* _Your assignment_: Set down exactly the lines below between the line holding "Viewport: 1358px width, 748px height." and the line holding "Given: Choose the", inclusive; no other line belongs in the answer.

..............................

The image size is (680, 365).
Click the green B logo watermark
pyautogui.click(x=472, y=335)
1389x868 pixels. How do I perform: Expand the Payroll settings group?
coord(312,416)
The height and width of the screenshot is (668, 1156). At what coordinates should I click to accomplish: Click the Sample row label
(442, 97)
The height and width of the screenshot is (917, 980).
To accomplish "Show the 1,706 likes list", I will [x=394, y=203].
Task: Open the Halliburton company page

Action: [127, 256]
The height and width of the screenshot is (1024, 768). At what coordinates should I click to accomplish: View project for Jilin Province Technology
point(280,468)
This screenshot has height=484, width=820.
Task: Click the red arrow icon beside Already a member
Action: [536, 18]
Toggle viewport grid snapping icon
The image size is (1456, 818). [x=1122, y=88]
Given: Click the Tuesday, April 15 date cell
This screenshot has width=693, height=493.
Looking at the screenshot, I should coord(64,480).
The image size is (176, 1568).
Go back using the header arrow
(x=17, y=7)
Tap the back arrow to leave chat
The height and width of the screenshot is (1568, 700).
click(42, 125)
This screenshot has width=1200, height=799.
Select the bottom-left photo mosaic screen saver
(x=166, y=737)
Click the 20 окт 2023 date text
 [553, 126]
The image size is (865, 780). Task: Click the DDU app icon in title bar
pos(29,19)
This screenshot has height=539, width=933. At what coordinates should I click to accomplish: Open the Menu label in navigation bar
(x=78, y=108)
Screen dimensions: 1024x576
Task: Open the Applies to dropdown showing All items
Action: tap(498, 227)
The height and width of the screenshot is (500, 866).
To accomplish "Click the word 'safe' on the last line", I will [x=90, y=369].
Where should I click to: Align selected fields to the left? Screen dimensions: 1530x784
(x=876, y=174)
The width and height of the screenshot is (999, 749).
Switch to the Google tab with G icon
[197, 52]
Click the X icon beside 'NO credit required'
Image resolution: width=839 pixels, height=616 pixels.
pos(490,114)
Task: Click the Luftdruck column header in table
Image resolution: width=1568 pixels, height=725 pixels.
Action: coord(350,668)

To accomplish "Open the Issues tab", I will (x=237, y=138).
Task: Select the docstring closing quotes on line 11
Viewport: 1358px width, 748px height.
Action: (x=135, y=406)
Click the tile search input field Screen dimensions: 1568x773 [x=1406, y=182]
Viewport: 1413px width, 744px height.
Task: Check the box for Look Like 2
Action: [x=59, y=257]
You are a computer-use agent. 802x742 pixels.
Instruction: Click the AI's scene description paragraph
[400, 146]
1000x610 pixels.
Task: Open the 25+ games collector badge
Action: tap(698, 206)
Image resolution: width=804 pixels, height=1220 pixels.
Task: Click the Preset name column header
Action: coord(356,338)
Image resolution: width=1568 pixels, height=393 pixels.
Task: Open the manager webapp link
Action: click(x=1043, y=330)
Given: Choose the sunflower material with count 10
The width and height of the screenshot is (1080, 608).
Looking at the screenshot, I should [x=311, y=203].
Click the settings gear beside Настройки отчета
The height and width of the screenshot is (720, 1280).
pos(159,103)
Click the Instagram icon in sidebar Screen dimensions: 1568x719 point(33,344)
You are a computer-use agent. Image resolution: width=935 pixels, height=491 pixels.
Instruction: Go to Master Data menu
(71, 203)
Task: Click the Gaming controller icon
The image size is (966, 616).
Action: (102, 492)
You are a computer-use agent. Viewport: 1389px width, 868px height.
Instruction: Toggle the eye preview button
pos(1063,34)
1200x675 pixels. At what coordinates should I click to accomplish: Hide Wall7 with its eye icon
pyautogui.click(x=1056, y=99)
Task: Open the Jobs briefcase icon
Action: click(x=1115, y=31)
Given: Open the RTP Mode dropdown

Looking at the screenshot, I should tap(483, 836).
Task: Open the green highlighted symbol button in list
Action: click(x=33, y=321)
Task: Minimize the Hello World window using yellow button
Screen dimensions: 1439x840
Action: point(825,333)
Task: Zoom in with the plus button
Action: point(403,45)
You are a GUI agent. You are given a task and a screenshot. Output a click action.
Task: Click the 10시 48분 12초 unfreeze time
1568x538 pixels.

..............................

* _Exercise solution_:
Viewport: 1358px width, 748px height.
Action: (x=135, y=406)
Click the tile search input field Screen dimensions: 1568x773 [x=1406, y=182]
Viewport: 1413px width, 744px height.
Task: Check the box for Look Like 2
Action: [x=59, y=257]
You are a computer-use agent. 802x742 pixels.
Instruction: Click the AI's scene description paragraph
[400, 146]
1000x610 pixels.
Task: Open the 25+ games collector badge
Action: tap(698, 206)
Image resolution: width=804 pixels, height=1220 pixels.
Task: Click the Preset name column header
Action: coord(356,338)
Image resolution: width=1568 pixels, height=393 pixels.
Task: Open the manager webapp link
Action: click(x=1043, y=330)
Given: Choose the sunflower material with count 10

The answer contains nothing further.